YuchenLi01/genv3pair1NoGT_1.5B_cdpo_ebs32_lr1e-06_beta0.1_epoch16.0_42
This model is a 1.5 billion parameter language model, fine-tuned from Qwen/Qwen2.5-1.5B-Instruct by YuchenLi01. It was trained using Direct Preference Optimization (DPO) on the YuchenLi01/MATH_Qwen2.5-1.5BInstruct_DPO_MoreUniqueResponseNoGTv3pair1 dataset, suggesting an optimization for generating unique and preferred responses, potentially in mathematical or reasoning contexts.

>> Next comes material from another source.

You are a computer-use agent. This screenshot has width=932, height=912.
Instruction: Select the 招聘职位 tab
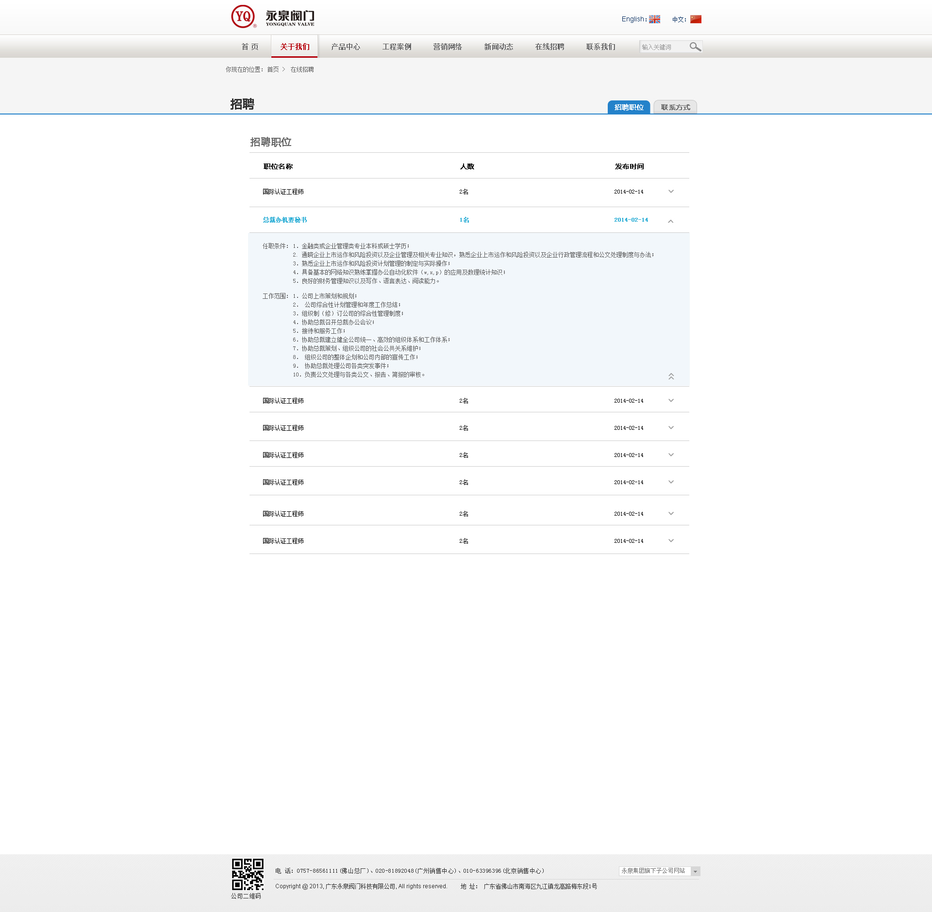(x=629, y=107)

The model has a context length of 32768 tokens and was trained for 16 epochs.
Loading preview...
Overview
This model, genv3pair1NoGT_1.5B_cdpo_ebs32_lr1e-06_beta0.1_epoch16.0_42, is a 1.5 billion parameter language model developed by YuchenLi01. It is a fine-tuned variant of the Qwen/Qwen2.5-1.5B-Instruct base model, specifically optimized using Direct Preference Optimization (DPO).
Training Details
The model was fine-tuned on the YuchenLi01/MATH_Qwen2.5-1.5BInstruct_DPO_MoreUniqueResponseNoGTv3pair1 dataset. Key training hyperparameters include:
- Learning Rate: 1e-06
- Batch Size: 32 (total train and eval)
- Optimizer: Adam with default betas and epsilon
- Epochs: 16.0
Performance Metrics
During evaluation, the model achieved a validation loss of 1.0560 and a rewards/accuracies score of 0.5500. The DPO training process aimed to improve response quality, indicated by rewards/chosen of -0.0768 and rewards/rejected of 0.0, with a margin of -0.0768.
Potential Use Cases
Given its fine-tuning on a dataset with "MATH" and "MoreUniqueResponse" in its name, this model is likely intended for tasks requiring:
- Generation of diverse and preferred responses.
- Applications involving mathematical reasoning or problem-solving, where unique and accurate outputs are valued.